Only the text of the records belongs in the answer; the pictures must be dropped.

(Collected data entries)
####

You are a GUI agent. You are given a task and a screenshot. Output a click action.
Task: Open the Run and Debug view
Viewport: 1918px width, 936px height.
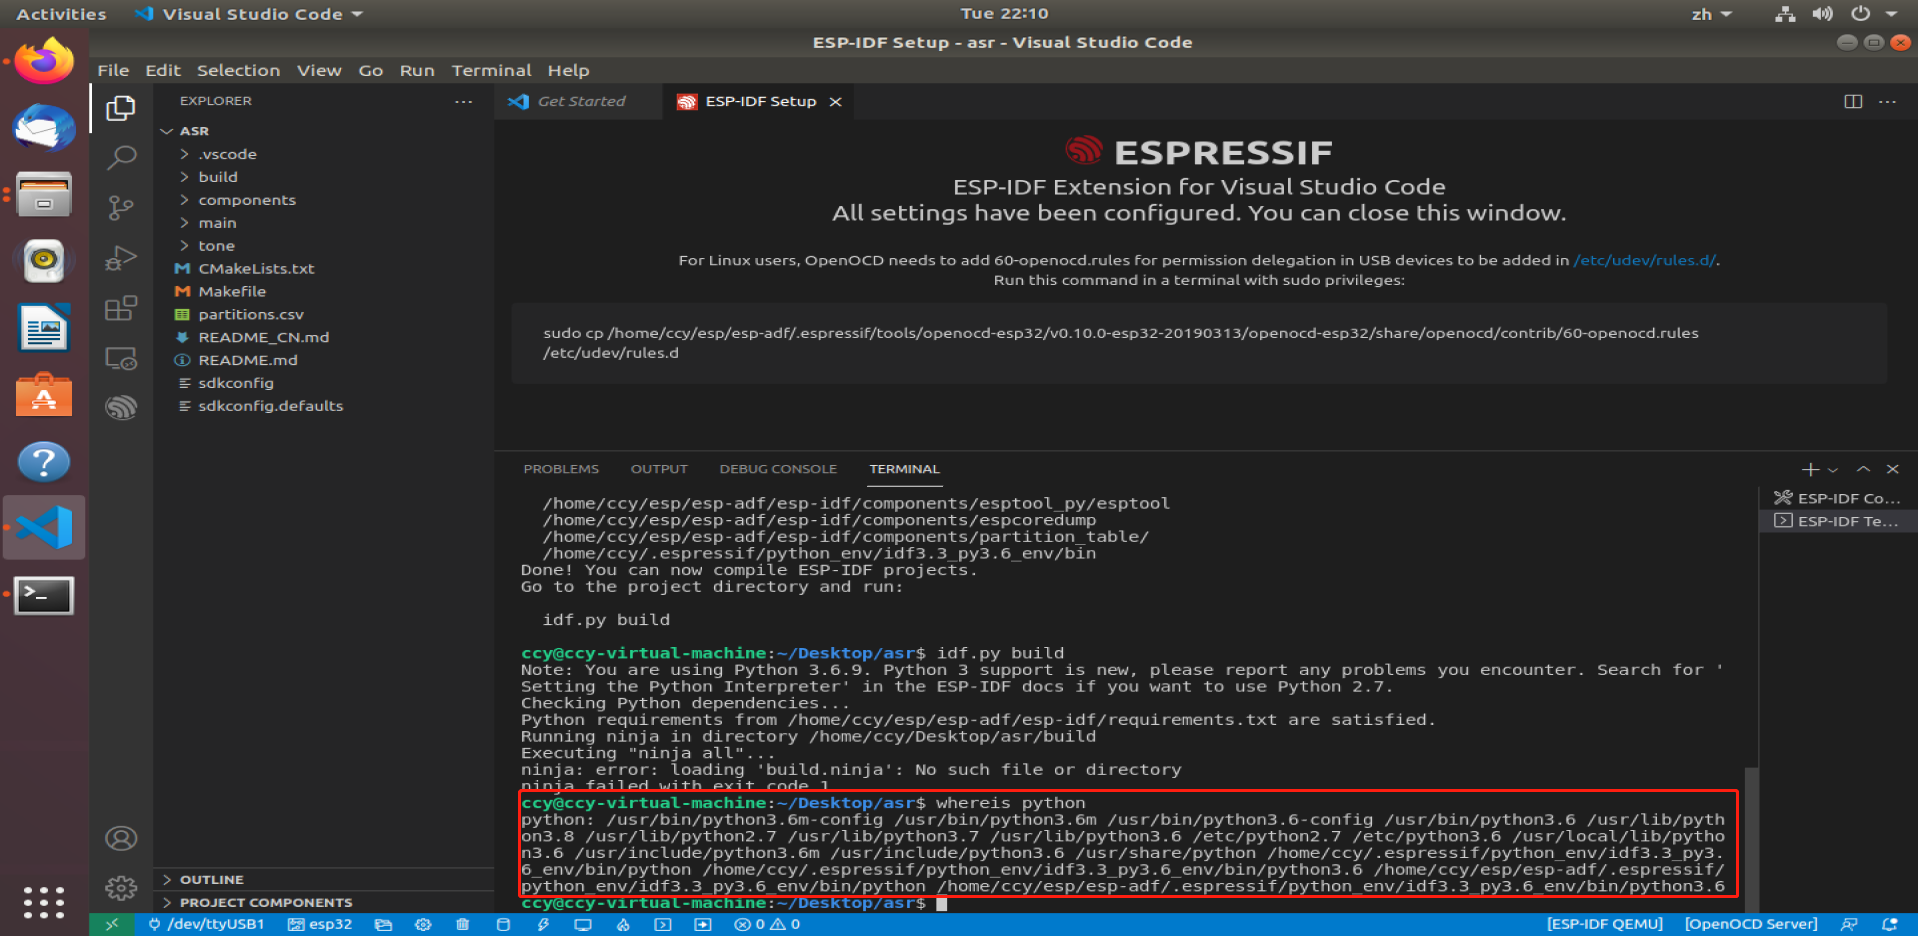click(121, 257)
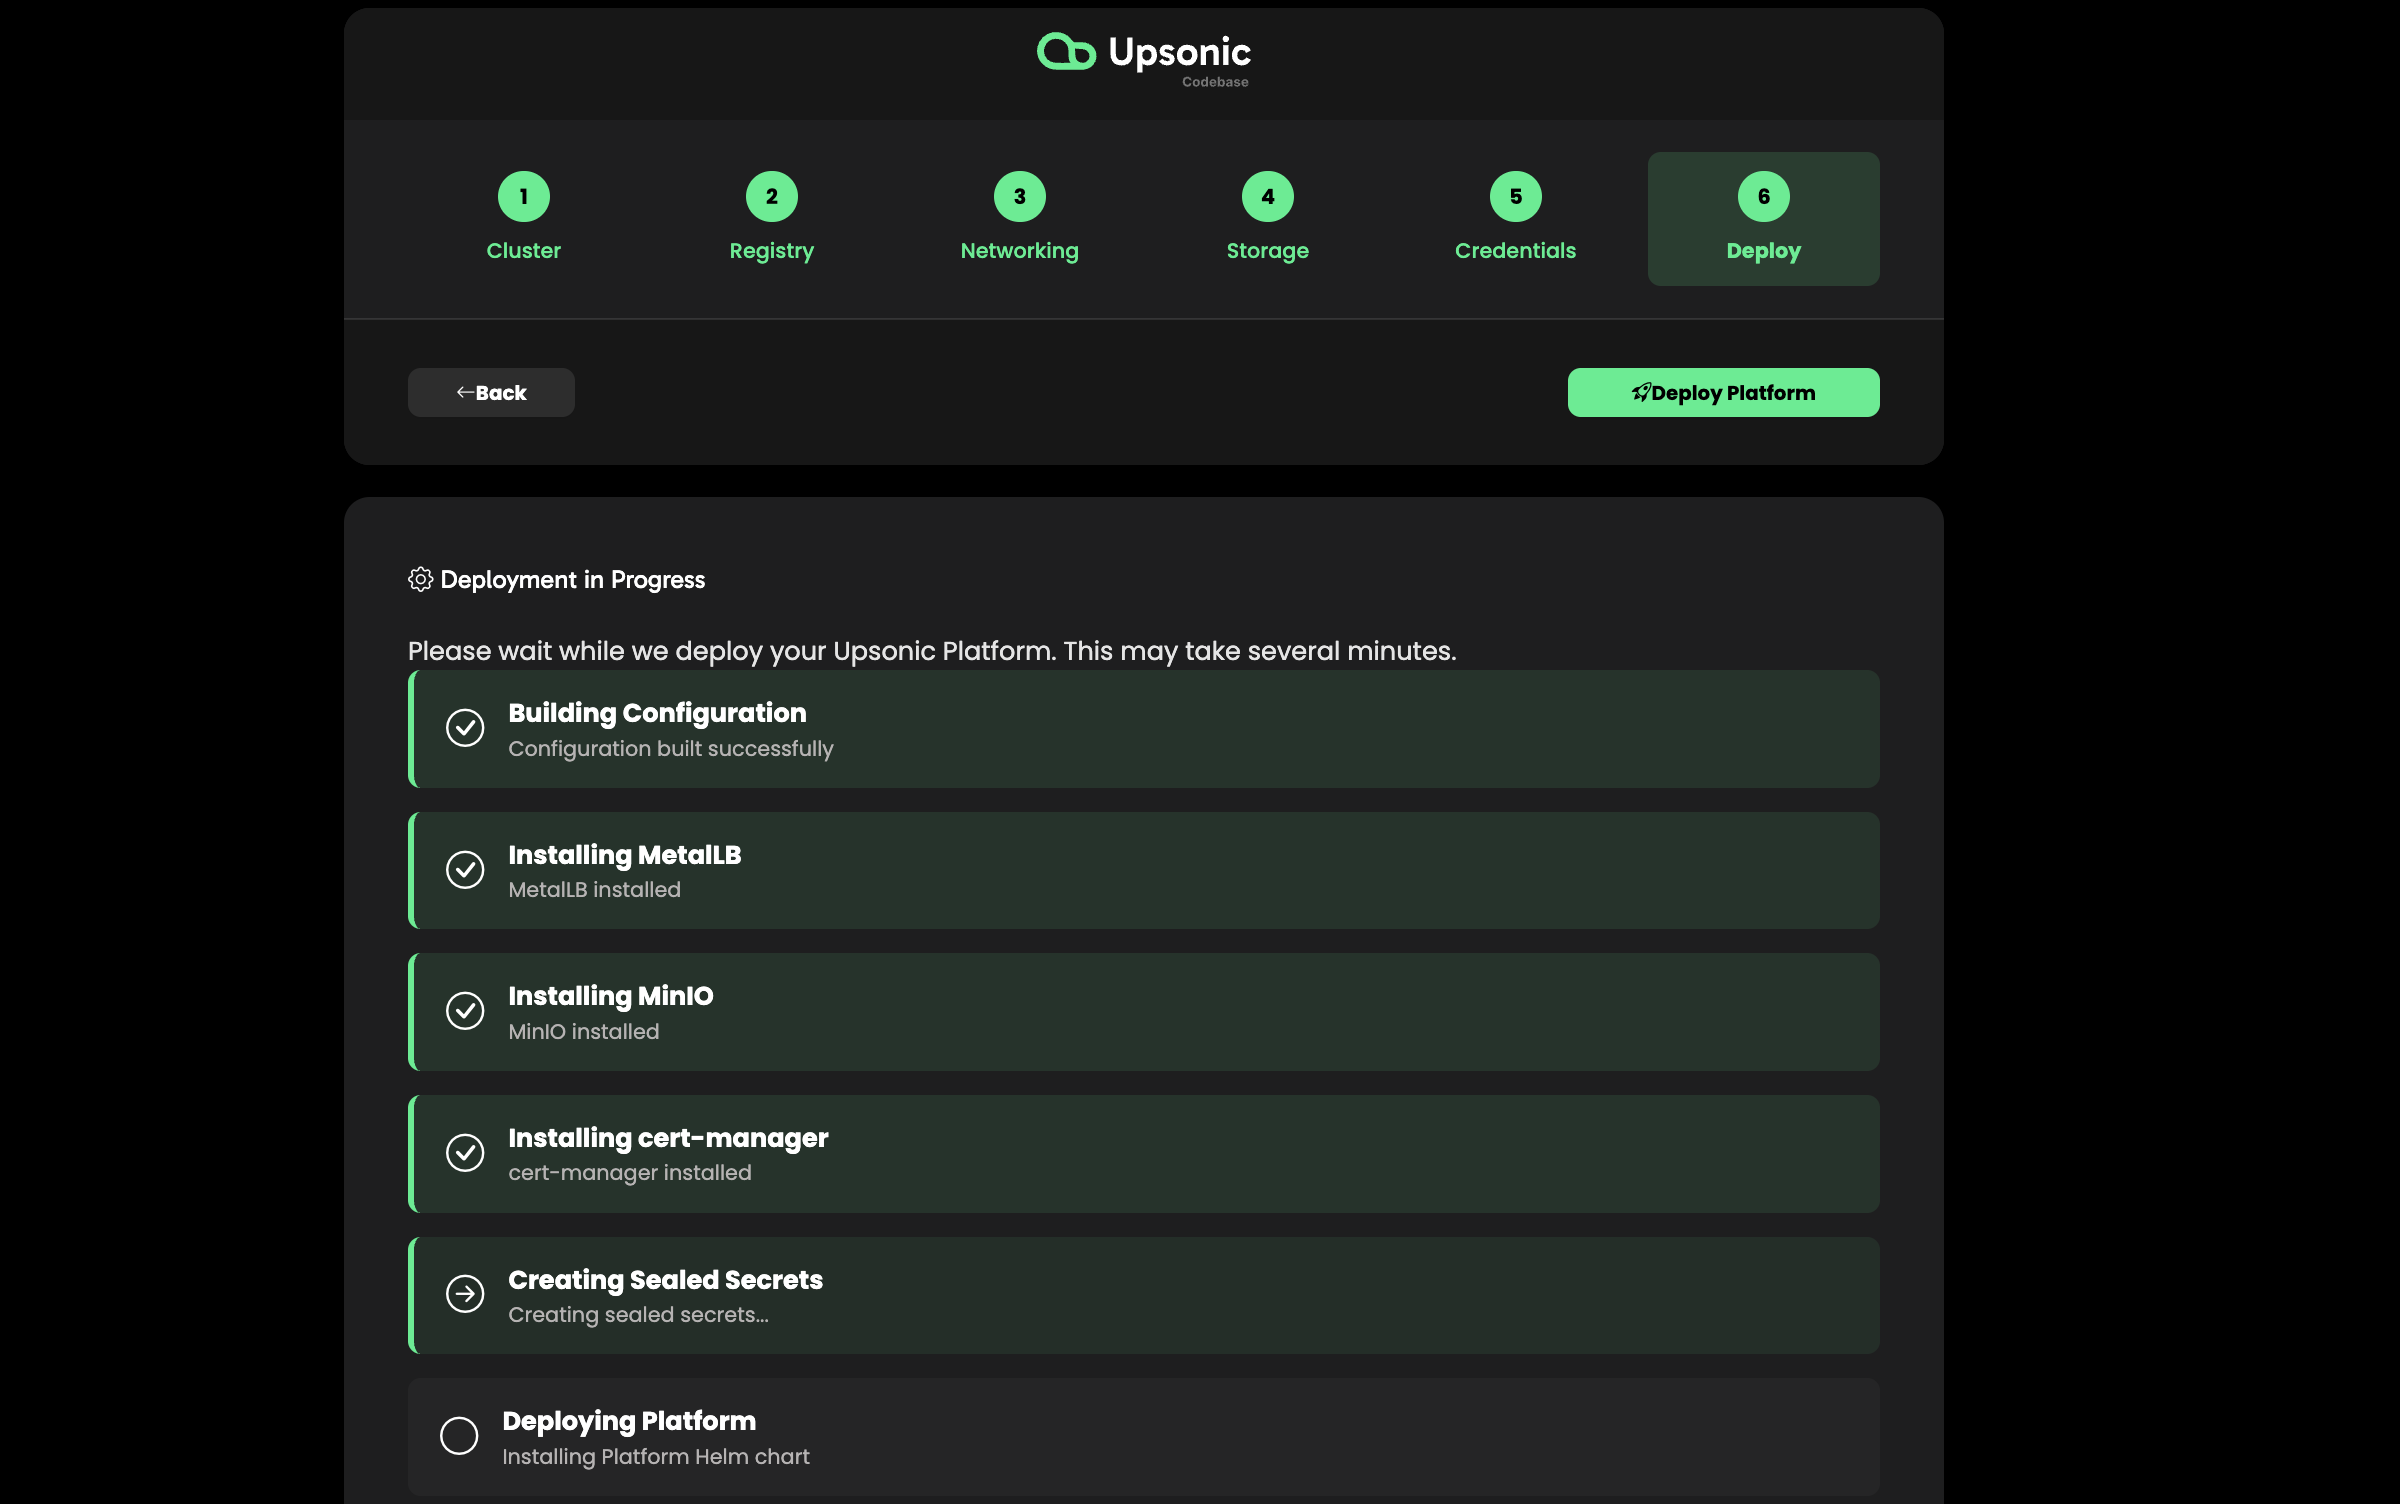Screen dimensions: 2400x1504
Task: Click the gear icon beside Deployment in Progress
Action: pos(421,578)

####

## Solution for this task
You are a GUI agent. You are given a task and a screenshot. Output a click action.
Task: Open the Run and Debug view
Viewport: 1918px width, 936px height.
click(121, 257)
Screen dimensions: 2400x1504
Task: Click the gear icon beside Deployment in Progress
Action: pos(421,578)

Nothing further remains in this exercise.